Québec. 30 septembre 1994. Le premier massacre à Morin Heights, propriété canadienne de la secte. Les corps de cinq personnes sont retrouvés après l’incendie : trois assassinées et deux suicidées.© Yann GAMBLIN/PARISMATCH
En bas de l’échelle très cloisonnée, les frères du Parvis (aube blanche), puis les chevaliers de l’Alliance (cape blanche). Suivent les frères des Temps anciens (cape rouge) et enfin le saint des saints, le Cercle doré (cape dorée), réservé aux plus « opératifs », les mieux connectés au cosmos. Comme des bagnards, les frères du Parvis font tourner chalets et fermes sans broncher. Bonnet en plastique sur la tête, ils bêchent à quatre pattes, sans outil. Il faut cueillir les légumes à la dernière minute, car ils doivent être pleins de vie pour nourrir… son aura. L’hygiène est une idée fixe. Laver de sept à quinze fois la salade selon la position des astres, mettre cinq gouttes d’eau de javel dans chaque plat, toujours briquer : « Gravir les échelons de l’OTS devenait l’obsession. C’était le moyen d’approcher des gourous qui savaient cultiver l’absence », diront des adeptes.
Jouret et Di Mambro jouent sur les nerfs et les ego. « On se retrouvait d’un coup “élu” ou “désigné”, car descendant soudain de telle ou telle divinité. » Enfin, on allait porter une cape ! Mais les capes coûtent… la peau des fesses. L’OTS aurait englouti autour de 400 millions d’euros. Les plus modestes versent leurs maigres salaires, d’autres des sommes très conséquentes, voire considérables. La secte possède une vingtaine de propriétés en Suisse, en France, au Québec, en Australie. Les adeptes travaillent gracieusement. Ils seront remboursés « plus tard » : « Nous nous développons à grands pas et vous êtes – rendez-vous compte de l’honneur ! – les pionniers de cette entreprise. »

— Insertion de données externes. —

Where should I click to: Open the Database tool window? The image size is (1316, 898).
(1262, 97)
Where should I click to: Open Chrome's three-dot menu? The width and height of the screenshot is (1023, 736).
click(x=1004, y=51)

A 5 h 30, ils sont réunis pour la gym pieds nus, même dans la neige. Suit une série de prières. A 7 heures, ils ingurgitent une infecte bouillie de céréales avec un verre d’eau. Ils vaquent ensuite à leurs occupations et reviennent le soir pour les méditations, cénacles et autres réunions de loges à la pleine lune. Rideau à 1 heure. « On était épuisés ! Beaucoup travaillaient loin. On faisait des centaines de kilomètres par jour, on mentait à nos proches. Mais nous étions l’élite. » A défaut de céréales, Jouret et Di Mambro se tapent la cloche chez les chefs étoilés du monde entier, volent sur Concorde, conduisent Jaguar et Mercedes.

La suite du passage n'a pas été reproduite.